The microbe, known as Monosiga brevicollis, has fascinated scientists for more than a century because it could be the bridge between fungus and multi-celled animals, and thus, the pathway the first organisms followed into the animal kingdom. We share some of the same genes, tyrosine kinases, except the microbe has a lot more of them, 128 to just 90 found in humans.
That particular gene allows the cells in a human body to talk to each other, and respond to external stimuli, talents that would seem to be of little use to a single-celled organism.
Earlier this year scientists from several research institutions completed mapping the microbe's genome, but when some of them took a closer look at the data, they found far more kinases than they had expected.
"We were absolutely stunned," said computational biologist Gerard Manning of the Salk Institute for Biological Studies in La Jolla, Calif. Manning is the lead author of a report on the findings in a recent online edition of the Proceedings of the National Academy of Sciences.

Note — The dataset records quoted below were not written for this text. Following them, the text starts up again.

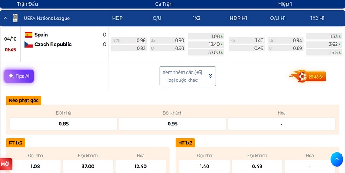The image size is (345, 173).
Task: Click the red MỞ badge
Action: [6, 164]
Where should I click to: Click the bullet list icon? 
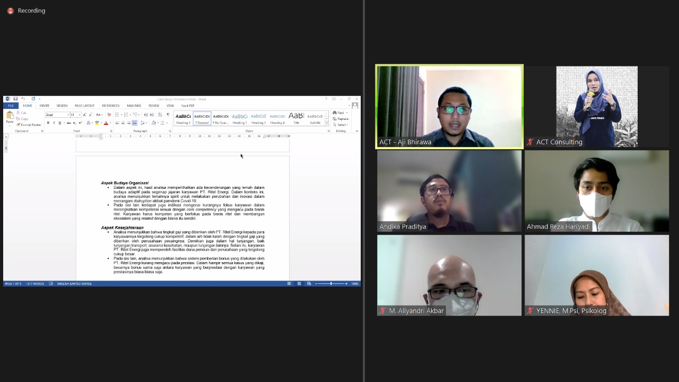coord(117,115)
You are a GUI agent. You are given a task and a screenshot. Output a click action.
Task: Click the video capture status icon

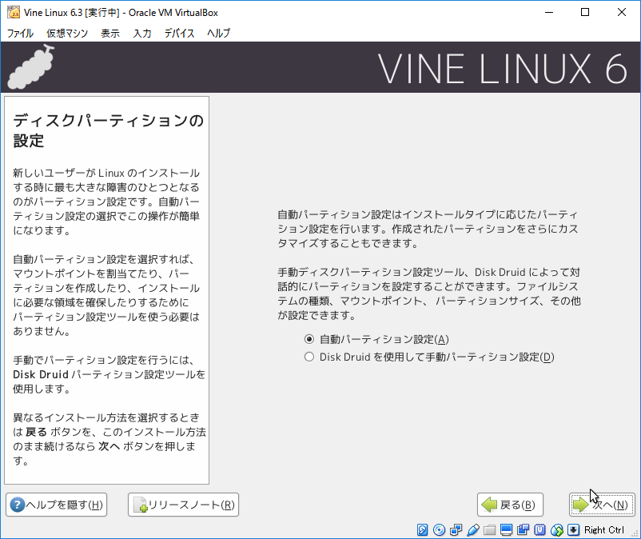click(523, 530)
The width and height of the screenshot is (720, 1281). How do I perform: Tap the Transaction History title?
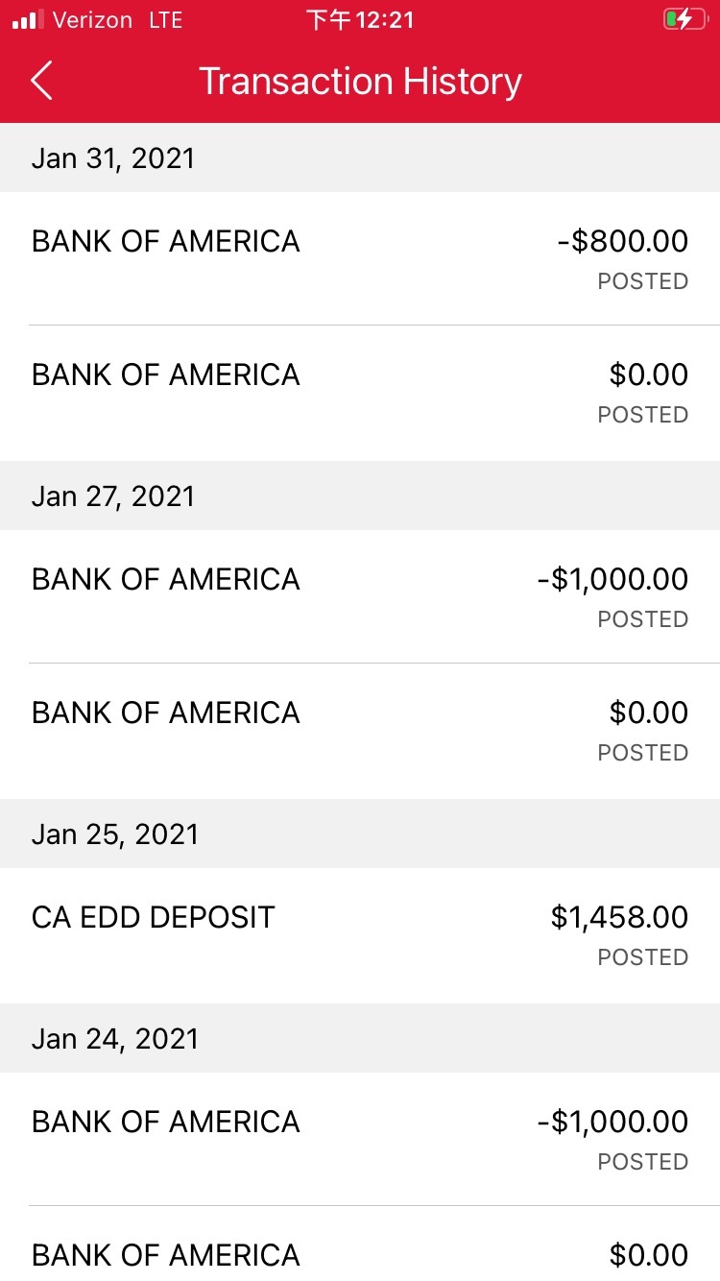click(360, 81)
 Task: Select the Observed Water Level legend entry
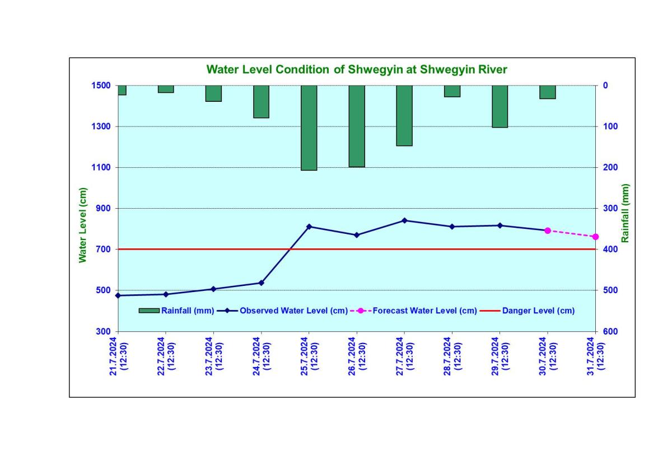pos(293,311)
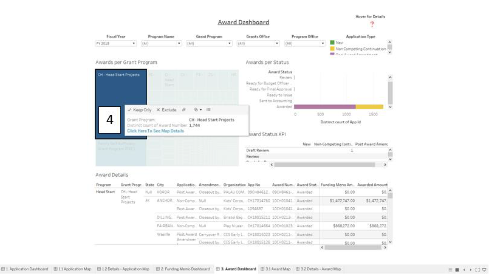Open Click Here To See Map Details link
Viewport: 489px width, 274px height.
coord(155,131)
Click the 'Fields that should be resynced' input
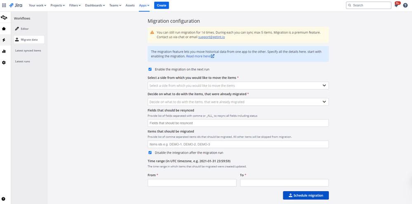The height and width of the screenshot is (204, 412). pos(238,123)
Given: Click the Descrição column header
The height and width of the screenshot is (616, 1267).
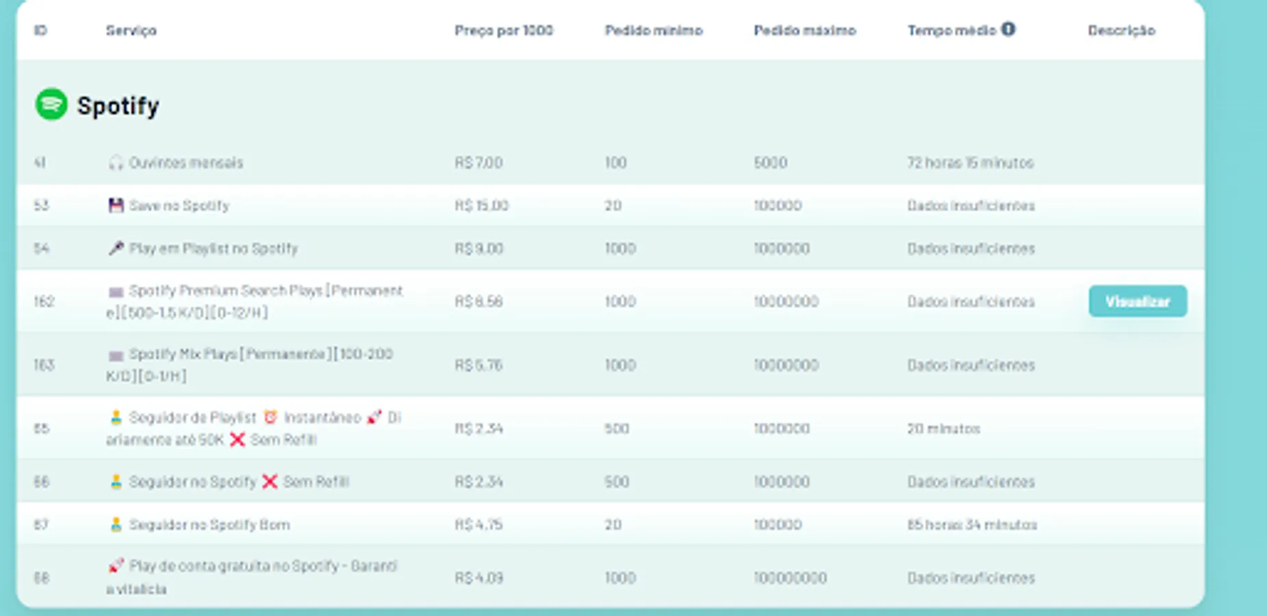Looking at the screenshot, I should 1121,30.
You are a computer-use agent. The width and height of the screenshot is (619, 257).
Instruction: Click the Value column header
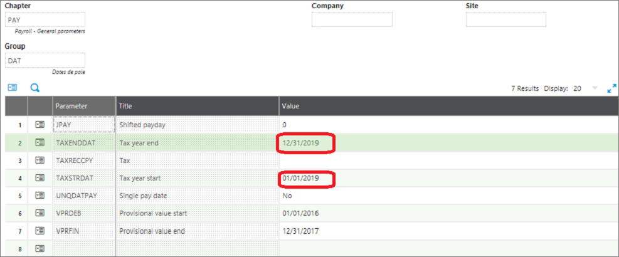click(x=290, y=106)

This particular microbe has been suspected of being at least part of the bridge to the animal world, and the first critter across the path is believed to have been the sponge, Manning said in a telephone interview. If that's true, then another gap in the evolutionary trail has been closed, but that's not the only reason scientists are excited over the findings.

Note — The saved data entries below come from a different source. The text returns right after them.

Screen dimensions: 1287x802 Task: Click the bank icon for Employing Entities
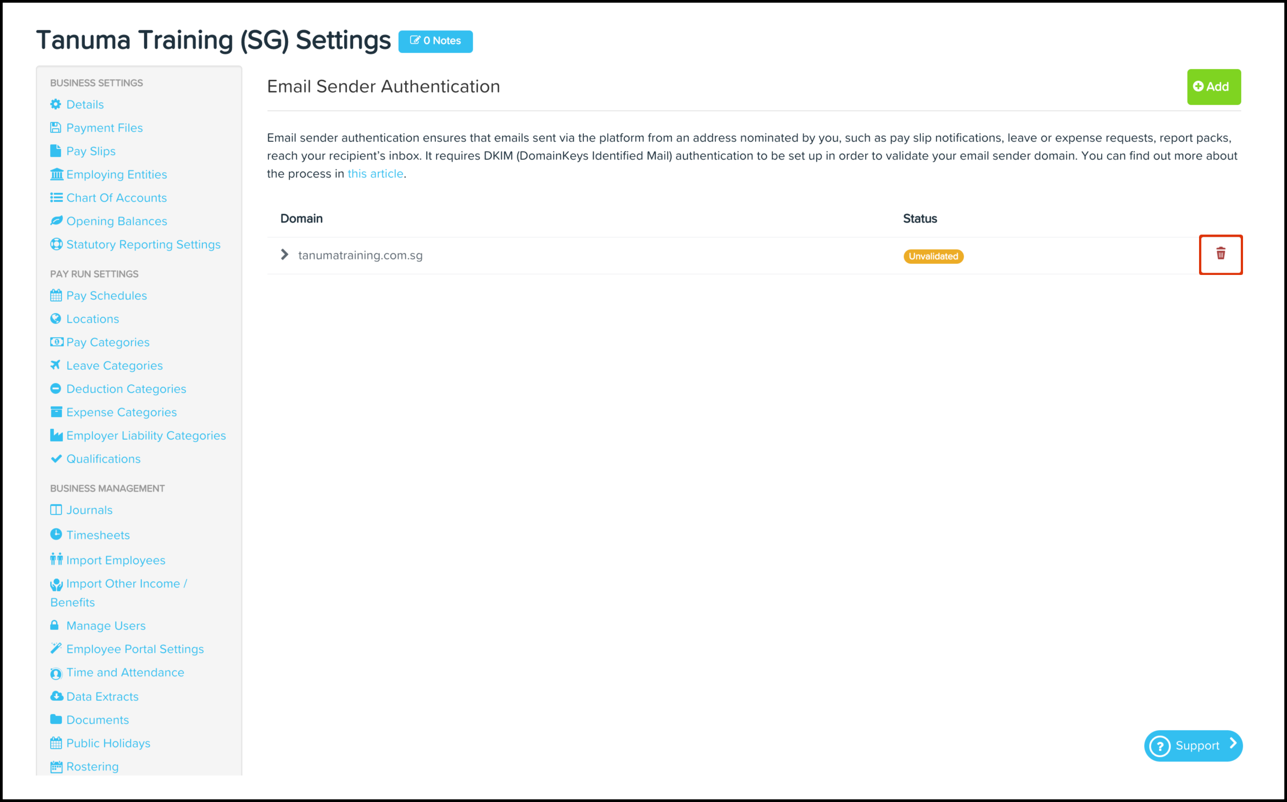(x=56, y=174)
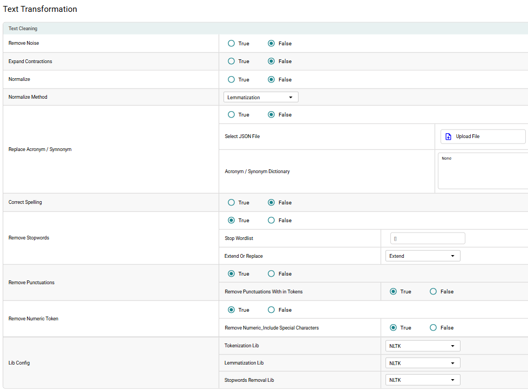Click the Acronym / Synonym Dictionary text area
Viewport: 528px width, 391px height.
click(483, 172)
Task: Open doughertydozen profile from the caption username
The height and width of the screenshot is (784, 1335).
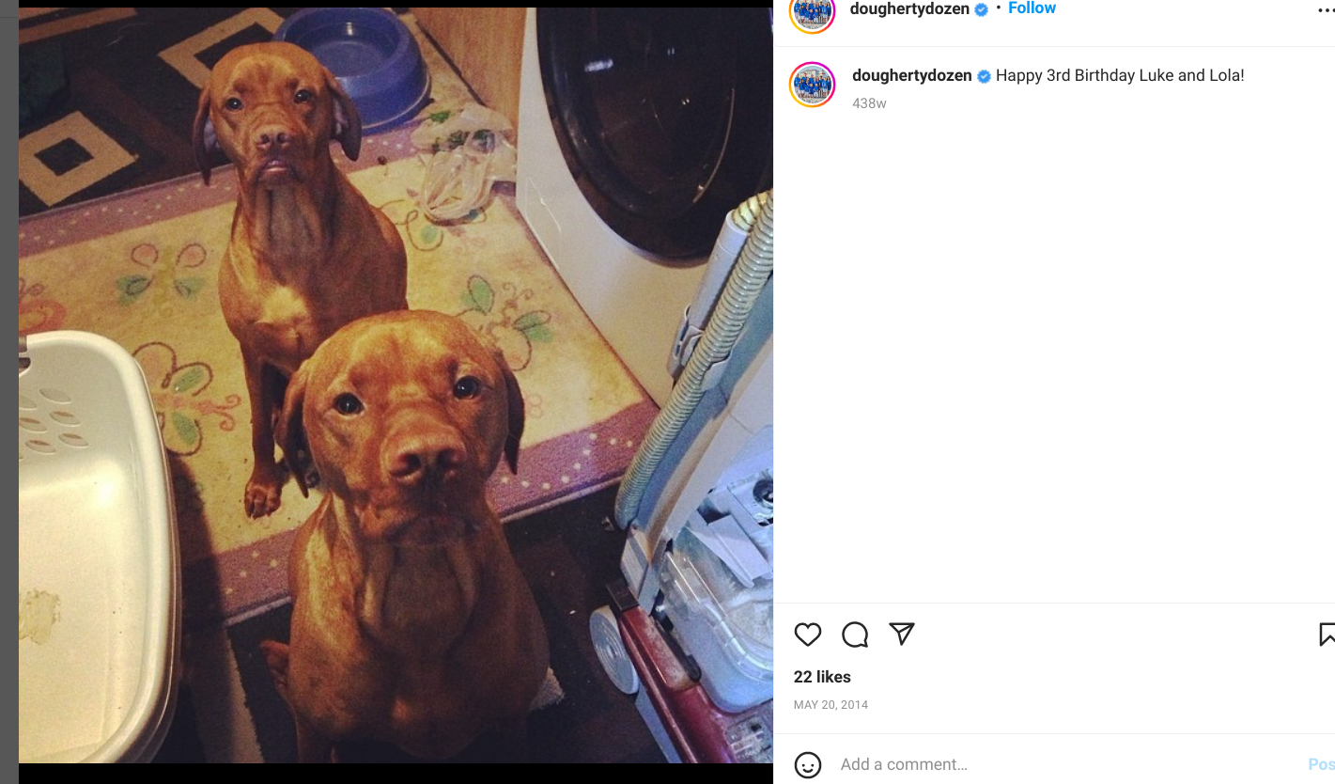Action: click(912, 75)
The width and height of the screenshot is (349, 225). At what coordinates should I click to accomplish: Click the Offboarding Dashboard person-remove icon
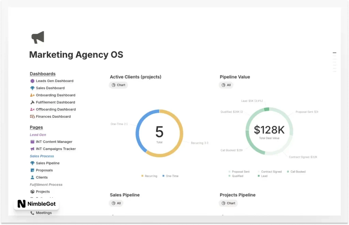click(x=32, y=109)
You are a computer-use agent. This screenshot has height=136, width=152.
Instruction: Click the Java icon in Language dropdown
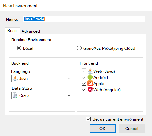15,79
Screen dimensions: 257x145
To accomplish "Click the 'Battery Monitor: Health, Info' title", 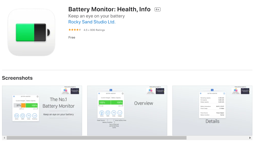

It turns out that this very simple microbe is a lot like us, and the more we understand it, the more we are likely to understand ourselves, Manning said. It's important, he added, because the same gene that gives the microbe the ability to communicate is implicated in most forms of human cancer.
"One reason this kind of research is important is we don't really understand our bodies," he said. "We don't fully understand how we work, and how things break down in disease. My background is working on these kinases in cancer. While this isn't going to directly cure cancer, it's going to help us learn more about the fundamentals, and sooner or later, that will trickle down into understanding humans, and understanding sick humans.

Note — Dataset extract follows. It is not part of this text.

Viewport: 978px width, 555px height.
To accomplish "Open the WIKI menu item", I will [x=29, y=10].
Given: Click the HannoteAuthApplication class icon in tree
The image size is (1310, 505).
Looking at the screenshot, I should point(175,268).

"If we understand kinases, we will understand more about cancer."
Of course, that's not the only reason. It's also because it's "amazing," he added.
The microscopic microbe is found in nearly every body of water, from the Arctic to the swamps of Florida. While no fossils have been found, scientists are confident it was here more than a billion years ago because of genes it shares with fungi that came before it, and animals that came later, especially the sponge, where many believe it all began.
And as might be expected, they live a pretty simple life, which probably hasn't changed much since the very beginning, although nobody knows all that much about them. Scientists don't even know if the microbes have sex, or reproduce by dividing.
So, it's no surprise that no one knows why the microbes, that have survived all these years by eating bacteria, have such an extensive communications system, but Manning has a hunch.
"These organisms spin around, and that causes bacteria to swim into them," he said. "They have a little collar that traps the bacteria, then they eat them. So, you could guess they need to talk to the bacteria, or find out when they've landed on them, and that's communication."
And it's quite possible, he added, that they do talk to each other, at least when they are nearby.
At this point, the microbe appears to be the "first one-celled organism that looks so much like humans," at least genetically speaking, Manning said. But this research is only one element in a rapidly growing scientific field that affects virtually everything we know about life on Earth.
For decades, scientists were left with yeast and fruit flies and that worm, C. elegans, to piece together the genetic framework for life. But the rage now is to complete the genetic story, or the genome, of every creature, and that is changing everything.
It is a very good time to be studying genetics.
"It's amazing," Manning said. "I never stop thinking how lucky I am.
"I'd like to think that, in a thousand years, this is the stuff that people will still know," he added. "They will have forgotten about George Bush and Iraq and the Dow, but this is the stuff we are made of."
Lee Dye is a former science writer for the Los Angeles Times. He now lives in Juneau, Alaska.